--- Dataset extract Enclosed Below ---

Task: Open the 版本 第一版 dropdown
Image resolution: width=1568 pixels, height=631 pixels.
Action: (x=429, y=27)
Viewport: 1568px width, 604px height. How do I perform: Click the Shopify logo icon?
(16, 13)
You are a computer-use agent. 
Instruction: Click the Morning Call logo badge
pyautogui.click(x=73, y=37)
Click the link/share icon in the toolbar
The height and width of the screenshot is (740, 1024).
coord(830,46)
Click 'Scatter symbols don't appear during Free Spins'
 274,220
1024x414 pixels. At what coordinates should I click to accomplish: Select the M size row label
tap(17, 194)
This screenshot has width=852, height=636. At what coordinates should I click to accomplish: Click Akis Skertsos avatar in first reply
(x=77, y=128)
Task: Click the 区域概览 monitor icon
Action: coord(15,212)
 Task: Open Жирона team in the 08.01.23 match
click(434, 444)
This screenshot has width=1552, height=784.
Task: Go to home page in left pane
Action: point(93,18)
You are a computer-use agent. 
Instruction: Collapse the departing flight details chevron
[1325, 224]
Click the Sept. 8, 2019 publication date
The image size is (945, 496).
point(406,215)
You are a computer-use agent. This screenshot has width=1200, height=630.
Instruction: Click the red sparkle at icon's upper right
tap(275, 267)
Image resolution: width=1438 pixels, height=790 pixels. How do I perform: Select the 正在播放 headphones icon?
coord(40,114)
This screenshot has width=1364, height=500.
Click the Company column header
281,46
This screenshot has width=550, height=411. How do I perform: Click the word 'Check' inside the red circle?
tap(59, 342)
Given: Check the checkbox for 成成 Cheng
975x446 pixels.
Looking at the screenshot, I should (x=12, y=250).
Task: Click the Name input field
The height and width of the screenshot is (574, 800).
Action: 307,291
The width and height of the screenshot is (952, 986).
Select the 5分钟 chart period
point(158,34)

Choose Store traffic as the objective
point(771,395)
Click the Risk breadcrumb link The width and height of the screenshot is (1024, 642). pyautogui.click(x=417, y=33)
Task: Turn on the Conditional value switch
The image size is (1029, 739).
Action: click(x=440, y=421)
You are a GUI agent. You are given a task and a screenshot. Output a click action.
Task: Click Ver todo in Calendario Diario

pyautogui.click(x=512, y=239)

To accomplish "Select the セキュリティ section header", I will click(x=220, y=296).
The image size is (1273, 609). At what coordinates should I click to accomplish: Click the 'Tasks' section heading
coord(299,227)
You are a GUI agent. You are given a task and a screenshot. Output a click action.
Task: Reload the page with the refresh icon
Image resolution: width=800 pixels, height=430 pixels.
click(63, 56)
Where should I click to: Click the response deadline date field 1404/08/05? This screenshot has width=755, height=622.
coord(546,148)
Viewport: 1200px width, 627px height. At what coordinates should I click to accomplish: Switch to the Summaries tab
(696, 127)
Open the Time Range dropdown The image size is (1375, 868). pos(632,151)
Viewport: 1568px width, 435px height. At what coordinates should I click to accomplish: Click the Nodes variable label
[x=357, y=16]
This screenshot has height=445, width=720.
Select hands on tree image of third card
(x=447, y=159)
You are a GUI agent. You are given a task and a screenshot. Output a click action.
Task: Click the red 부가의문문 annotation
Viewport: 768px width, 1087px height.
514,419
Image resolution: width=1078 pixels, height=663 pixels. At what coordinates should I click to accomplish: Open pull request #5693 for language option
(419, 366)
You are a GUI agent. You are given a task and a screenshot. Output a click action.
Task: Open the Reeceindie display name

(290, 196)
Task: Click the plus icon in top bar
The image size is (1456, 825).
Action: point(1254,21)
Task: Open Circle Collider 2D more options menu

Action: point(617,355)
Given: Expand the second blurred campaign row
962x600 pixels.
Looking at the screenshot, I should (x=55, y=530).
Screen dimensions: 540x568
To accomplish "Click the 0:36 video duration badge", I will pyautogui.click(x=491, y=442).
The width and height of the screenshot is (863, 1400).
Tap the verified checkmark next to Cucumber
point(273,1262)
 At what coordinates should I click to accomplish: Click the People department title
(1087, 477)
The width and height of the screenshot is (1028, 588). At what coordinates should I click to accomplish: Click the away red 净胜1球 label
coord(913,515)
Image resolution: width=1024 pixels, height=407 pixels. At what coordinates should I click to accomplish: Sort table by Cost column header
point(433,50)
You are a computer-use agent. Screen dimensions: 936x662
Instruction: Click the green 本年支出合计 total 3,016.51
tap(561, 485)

--- End of Enclosed Dataset extract ---

:: Problem ::
From the entries above, tally every line holding the string "dimensions". Give only the count.

:: Reply ::
2